Dating a bisexual male
and the concept is one of the three main classifications of sexual orientation along with heterosexuality and homosexuality, all of which exist on the heterosexual–homosexual continuum.
A bisexual identity does not necessarily equate to equal sexual attraction to both sexes; commonly, people who have a distinct but not exclusive sexual preference for one sex over the other also identify themselves as bisexual.

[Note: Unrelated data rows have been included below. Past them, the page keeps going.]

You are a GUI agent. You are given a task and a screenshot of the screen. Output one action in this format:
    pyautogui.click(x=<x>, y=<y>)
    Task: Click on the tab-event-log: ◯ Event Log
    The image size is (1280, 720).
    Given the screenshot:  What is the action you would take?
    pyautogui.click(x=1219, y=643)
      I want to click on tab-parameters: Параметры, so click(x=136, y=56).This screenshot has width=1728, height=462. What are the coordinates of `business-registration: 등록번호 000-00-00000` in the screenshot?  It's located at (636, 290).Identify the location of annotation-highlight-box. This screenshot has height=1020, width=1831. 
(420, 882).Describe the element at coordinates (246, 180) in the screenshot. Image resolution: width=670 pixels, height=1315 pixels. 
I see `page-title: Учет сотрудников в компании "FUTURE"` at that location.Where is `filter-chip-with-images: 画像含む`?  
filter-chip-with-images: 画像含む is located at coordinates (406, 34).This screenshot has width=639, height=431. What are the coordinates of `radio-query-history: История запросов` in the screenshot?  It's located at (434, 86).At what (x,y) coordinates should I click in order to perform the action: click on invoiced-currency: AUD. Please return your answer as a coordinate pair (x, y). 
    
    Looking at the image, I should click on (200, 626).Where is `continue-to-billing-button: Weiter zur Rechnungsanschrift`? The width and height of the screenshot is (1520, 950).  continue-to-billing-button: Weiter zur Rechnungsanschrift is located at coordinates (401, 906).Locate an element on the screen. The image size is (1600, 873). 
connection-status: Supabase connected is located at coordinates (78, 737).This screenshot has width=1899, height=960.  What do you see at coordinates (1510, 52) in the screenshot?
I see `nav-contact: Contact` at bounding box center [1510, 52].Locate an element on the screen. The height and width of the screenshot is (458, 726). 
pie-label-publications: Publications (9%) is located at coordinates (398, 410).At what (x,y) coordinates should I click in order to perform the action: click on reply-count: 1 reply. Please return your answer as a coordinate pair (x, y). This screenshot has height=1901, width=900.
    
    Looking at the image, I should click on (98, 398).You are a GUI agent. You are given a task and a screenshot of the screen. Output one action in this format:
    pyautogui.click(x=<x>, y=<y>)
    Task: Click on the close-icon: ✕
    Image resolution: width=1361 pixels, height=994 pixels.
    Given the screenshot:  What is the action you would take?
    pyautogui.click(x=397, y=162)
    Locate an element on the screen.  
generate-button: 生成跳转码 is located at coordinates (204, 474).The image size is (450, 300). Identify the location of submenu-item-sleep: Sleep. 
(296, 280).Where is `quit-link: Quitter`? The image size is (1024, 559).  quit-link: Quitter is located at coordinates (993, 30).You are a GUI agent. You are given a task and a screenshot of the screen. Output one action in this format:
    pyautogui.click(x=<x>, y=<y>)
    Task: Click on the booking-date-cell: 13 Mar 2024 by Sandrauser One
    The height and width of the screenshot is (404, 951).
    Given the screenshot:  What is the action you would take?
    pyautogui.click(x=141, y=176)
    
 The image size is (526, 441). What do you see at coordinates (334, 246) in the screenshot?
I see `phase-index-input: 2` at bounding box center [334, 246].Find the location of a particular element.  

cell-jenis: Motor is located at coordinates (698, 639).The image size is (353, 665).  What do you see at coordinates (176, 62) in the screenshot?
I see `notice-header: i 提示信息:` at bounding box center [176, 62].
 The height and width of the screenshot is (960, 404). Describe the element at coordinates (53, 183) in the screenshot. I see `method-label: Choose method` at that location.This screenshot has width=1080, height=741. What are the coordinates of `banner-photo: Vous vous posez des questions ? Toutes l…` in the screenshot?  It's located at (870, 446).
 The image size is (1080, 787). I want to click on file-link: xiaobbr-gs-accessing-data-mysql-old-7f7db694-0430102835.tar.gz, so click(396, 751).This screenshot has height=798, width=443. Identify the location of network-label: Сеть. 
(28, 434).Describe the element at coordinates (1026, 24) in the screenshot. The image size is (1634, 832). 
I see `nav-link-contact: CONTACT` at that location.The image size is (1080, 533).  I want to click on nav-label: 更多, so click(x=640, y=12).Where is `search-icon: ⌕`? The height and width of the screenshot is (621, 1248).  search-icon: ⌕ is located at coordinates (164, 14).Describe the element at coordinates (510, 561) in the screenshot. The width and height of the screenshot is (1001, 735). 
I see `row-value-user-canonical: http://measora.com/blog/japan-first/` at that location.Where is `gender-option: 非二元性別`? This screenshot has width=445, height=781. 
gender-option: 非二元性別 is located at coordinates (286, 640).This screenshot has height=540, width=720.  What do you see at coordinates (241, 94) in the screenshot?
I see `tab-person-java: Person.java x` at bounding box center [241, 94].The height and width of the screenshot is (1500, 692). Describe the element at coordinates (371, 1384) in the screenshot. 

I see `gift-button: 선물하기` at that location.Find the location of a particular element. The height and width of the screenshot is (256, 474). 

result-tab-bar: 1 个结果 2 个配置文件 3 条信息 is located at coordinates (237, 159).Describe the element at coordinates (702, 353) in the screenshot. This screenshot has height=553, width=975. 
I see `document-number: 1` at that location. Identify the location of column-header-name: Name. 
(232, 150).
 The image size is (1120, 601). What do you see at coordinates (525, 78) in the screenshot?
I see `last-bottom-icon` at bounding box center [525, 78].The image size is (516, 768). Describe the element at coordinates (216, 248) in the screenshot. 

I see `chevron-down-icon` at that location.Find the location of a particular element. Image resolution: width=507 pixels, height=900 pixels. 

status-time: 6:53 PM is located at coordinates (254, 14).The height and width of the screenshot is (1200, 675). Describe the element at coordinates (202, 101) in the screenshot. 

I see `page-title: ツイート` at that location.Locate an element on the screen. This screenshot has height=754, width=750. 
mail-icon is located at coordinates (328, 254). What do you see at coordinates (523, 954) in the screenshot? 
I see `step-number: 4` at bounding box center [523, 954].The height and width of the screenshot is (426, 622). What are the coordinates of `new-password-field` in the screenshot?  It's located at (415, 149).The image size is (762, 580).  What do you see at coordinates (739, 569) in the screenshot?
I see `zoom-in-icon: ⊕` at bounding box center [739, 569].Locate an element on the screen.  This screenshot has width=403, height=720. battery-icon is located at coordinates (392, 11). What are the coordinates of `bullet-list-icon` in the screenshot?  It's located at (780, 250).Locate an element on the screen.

Hirschfeld created a ten-point scale to measure the strength of sexual desire, with the direction of desire being represented by the letters A (for heterosexuality), B (for homosexuality), and A B (for bisexuality).
On this scale, someone who was A3, B9 would be weakly attracted to the opposite sex and very strongly attracted to the same sex, an A0, B0 would be asexual, and an A10, B10 would be very attracted to both sexes.
It further stated that, for most people, sexual orientation is determined at an early age.
The American Psychiatric Association stated: "To date there are no replicated scientific studies supporting any specific biological etiology for homosexuality.
Similarly, no specific psychosocial or family dynamic cause for homosexuality has been identified, including histories of childhood sexual abuse." Research into how sexual orientation may be determined by genetic or other prenatal factors plays a role in political and social debates about homosexuality, and also raises fears about genetic profiling and prenatal testing.
Le Vay compares Hirschfeld's scale to that developed by Kinsey decades later.
Sigmund Freud believed that every human being is bisexual in the sense of incorporating general attributes of both sexes.